>> begin
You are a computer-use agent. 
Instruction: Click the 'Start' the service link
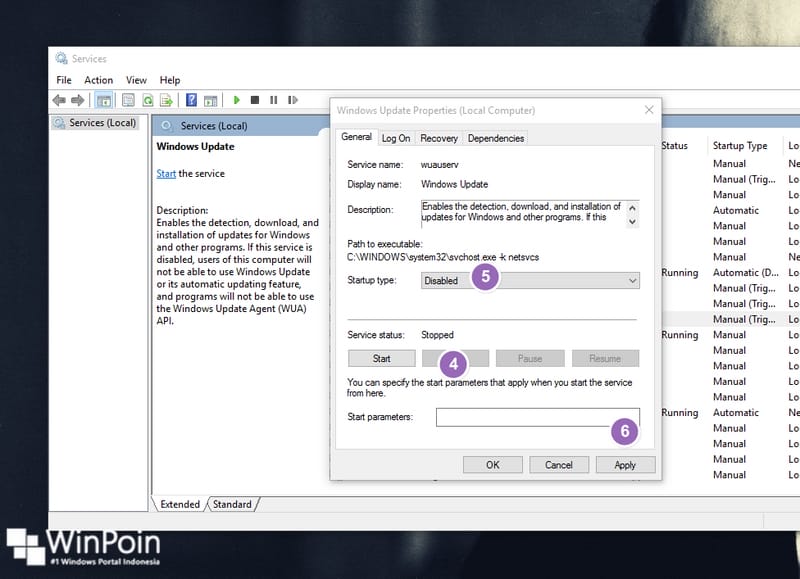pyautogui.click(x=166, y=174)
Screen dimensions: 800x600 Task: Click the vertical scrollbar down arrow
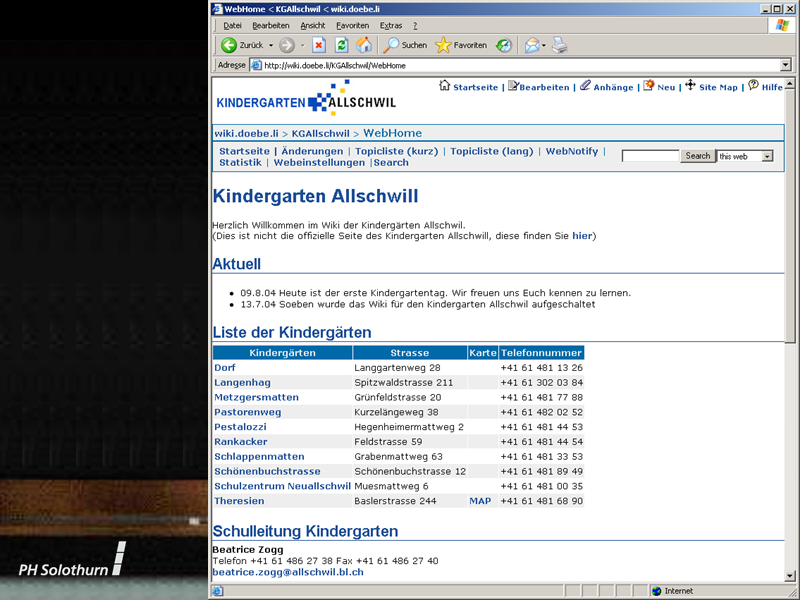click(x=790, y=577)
>> end
Your objective — Rewrite every record above in full, leaving out the pictures and keeping all text outside the answers unchanged. In each answer, multiply the x and y coordinates by 0.6 and round to the nearest whole number, with halves rounded up.

Complete response —
You are a computer-use agent. 
Instruction: Click the 'Start' the service link
pyautogui.click(x=100, y=104)
Screen dimensions: 800x600 Task: Click the vertical scrollbar down arrow
click(x=474, y=346)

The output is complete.